Monday, September 28, 2009

Walking In A Moving World


English land/conceptual artist/sculpture Richard Long's recent retrospective at the Tate Museum is discussed at Revolutionary Boredom, excerpted here:

"In terms of artistic production...more how [these works] produce an artwork from such immaterial practices. Not only do they attempt to represent a walk, a fleeting experience in itself, but they represent that walk via experiential factors rather than reference (as in a regular map) to solid and identifiable objects like trees or castles or whatever. Most typical of this category is the ‘textwork’, usually a list of observations, feelings or conditions from a walk. The status of one of Long’s textworks is complicated, as it presumably has some personal meaning to Long himself yet remains only suggestive to the observer. Most of the details – including the date and place included on each work – are irrelevant and unverifiable. What these textworks comment upon is not the walk itself, nor the place walked, but the relationship between experiential moment and material representation."

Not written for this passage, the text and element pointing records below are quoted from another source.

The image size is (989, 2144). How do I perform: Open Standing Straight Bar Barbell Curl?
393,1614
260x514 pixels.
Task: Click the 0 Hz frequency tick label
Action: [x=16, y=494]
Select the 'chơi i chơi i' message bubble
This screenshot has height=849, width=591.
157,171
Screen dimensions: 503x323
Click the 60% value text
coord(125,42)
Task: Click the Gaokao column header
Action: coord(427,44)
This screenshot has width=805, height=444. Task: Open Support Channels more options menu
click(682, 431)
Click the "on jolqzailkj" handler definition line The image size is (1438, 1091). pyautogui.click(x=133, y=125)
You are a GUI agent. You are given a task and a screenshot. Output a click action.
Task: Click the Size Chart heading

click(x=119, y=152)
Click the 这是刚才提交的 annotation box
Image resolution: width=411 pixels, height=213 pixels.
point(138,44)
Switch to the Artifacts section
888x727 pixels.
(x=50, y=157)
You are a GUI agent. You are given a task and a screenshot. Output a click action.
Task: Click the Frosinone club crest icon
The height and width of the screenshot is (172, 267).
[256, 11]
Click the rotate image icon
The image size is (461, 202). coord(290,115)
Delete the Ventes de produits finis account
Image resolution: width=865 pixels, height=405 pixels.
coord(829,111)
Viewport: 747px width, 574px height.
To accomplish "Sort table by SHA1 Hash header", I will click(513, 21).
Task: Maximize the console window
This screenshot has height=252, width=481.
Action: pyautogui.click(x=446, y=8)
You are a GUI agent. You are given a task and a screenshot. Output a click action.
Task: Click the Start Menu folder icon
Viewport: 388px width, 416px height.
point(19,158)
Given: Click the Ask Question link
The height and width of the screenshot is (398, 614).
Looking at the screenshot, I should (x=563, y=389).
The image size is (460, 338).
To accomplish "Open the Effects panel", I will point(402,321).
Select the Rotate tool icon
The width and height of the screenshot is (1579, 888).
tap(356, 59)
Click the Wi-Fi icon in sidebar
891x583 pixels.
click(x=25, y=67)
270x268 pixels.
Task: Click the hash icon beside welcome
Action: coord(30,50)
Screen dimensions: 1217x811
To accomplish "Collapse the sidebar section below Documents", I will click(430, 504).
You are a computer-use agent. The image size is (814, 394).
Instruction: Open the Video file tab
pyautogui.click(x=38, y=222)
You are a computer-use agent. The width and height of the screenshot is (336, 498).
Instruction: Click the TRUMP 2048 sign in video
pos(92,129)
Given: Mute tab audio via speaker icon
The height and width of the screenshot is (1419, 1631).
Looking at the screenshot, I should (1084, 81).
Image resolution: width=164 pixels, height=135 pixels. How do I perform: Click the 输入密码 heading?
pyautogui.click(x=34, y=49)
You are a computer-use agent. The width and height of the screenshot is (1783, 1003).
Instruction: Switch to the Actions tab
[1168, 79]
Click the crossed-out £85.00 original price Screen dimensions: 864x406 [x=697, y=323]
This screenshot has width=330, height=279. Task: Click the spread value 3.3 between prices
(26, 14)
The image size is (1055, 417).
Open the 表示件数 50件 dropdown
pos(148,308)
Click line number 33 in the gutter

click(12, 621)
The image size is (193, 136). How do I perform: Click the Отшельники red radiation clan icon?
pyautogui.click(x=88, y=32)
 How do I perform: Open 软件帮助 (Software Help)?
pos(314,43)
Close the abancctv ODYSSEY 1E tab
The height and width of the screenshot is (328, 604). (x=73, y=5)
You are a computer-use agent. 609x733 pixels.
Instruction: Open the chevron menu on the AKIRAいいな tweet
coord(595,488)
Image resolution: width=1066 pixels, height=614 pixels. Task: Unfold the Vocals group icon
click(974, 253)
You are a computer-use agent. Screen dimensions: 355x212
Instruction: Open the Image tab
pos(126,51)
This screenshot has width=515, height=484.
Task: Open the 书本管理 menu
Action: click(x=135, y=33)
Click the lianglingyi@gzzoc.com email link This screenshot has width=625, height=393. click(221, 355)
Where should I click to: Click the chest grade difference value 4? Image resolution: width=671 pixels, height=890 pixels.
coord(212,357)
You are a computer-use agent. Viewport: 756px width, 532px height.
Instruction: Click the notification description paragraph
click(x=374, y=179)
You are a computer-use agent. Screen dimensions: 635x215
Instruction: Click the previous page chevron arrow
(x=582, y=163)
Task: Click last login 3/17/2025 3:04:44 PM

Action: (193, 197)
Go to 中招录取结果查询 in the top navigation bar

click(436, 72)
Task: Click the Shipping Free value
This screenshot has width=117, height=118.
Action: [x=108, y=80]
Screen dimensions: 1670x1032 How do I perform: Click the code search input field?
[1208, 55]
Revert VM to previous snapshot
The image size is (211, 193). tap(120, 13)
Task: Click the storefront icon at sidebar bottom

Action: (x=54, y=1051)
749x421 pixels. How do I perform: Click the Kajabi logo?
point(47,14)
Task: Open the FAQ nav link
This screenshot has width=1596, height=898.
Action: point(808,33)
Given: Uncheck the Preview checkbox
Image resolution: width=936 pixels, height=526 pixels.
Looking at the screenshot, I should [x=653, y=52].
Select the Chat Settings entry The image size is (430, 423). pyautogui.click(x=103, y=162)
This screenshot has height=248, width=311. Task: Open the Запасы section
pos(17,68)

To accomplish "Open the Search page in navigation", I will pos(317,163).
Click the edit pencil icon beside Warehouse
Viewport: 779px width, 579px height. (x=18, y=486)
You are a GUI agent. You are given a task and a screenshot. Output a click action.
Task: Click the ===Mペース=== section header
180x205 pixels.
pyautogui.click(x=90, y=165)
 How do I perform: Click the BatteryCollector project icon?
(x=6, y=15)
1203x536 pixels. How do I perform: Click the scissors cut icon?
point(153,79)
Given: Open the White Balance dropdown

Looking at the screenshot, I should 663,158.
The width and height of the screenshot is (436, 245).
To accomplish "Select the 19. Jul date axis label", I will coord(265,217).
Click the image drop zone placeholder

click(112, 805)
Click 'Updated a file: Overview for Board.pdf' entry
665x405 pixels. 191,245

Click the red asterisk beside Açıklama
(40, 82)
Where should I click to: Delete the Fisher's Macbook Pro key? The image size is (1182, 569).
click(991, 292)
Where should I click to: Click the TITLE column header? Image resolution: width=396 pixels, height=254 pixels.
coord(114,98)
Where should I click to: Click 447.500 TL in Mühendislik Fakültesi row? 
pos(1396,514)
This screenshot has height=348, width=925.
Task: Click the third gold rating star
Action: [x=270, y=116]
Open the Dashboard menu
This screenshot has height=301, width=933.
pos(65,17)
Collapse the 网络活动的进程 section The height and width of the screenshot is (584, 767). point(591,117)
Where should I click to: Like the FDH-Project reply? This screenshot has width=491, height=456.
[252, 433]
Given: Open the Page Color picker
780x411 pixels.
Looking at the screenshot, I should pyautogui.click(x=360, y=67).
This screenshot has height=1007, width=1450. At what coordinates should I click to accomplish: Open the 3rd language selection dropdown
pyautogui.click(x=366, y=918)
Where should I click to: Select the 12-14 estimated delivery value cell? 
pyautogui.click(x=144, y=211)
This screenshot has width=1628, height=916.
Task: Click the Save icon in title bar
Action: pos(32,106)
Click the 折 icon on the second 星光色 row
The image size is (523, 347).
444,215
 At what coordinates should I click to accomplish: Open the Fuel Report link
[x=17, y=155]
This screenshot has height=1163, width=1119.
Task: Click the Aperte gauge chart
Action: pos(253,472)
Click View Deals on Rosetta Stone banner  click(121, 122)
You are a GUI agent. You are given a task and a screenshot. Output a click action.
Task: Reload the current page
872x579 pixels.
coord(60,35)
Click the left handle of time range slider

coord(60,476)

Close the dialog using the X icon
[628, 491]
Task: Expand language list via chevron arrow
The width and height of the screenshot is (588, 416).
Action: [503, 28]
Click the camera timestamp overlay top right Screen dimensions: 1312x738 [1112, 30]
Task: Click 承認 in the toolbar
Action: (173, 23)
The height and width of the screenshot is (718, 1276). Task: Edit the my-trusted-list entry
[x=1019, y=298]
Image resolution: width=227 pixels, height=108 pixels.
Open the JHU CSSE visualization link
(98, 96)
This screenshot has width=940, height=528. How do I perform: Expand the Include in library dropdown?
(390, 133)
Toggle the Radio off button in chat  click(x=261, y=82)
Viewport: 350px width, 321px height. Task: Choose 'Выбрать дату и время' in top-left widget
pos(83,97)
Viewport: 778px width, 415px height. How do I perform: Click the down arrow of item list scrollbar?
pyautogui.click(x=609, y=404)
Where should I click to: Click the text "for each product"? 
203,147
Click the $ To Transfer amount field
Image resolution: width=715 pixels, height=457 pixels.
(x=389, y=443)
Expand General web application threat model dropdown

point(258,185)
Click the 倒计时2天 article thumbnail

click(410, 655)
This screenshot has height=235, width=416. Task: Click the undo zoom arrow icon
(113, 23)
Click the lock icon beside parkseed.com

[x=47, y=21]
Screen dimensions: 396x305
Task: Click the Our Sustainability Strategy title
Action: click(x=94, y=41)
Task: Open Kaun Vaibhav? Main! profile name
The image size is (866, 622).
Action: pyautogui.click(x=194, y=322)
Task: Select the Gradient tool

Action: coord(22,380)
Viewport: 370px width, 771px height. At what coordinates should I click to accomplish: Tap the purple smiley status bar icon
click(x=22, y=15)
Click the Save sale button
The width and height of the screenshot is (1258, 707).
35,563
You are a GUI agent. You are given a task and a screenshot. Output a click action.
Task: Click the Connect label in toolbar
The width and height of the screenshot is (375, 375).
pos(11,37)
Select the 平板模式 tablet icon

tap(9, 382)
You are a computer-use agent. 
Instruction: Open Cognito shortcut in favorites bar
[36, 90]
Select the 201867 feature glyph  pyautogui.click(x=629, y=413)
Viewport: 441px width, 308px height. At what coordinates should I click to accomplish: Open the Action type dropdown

Beyond the originality of Long's art (and its transitory nature), what interests me here is the notion of a text commenting in some unique and immediate way on "the relationship between experiential moment and material representation." This insight can be generalized to a great many modernist and postmodern practices, and relates to many of the narratives/discourses we might consider innovative.

In terms of form, Long's "textworks," collected here, can be seen as a form of concrete poetry, (though they also remind one of Francis Ponge's "object" poetry, in their refined consideration for the evocation of specific moment) and could be of considerable interest to students of writing.

(Note: Richard Long was one of the many sixties artists surveyed in Suzaan Boettger's comprehensive Earthworks: Art and Landscape of the Sixties.)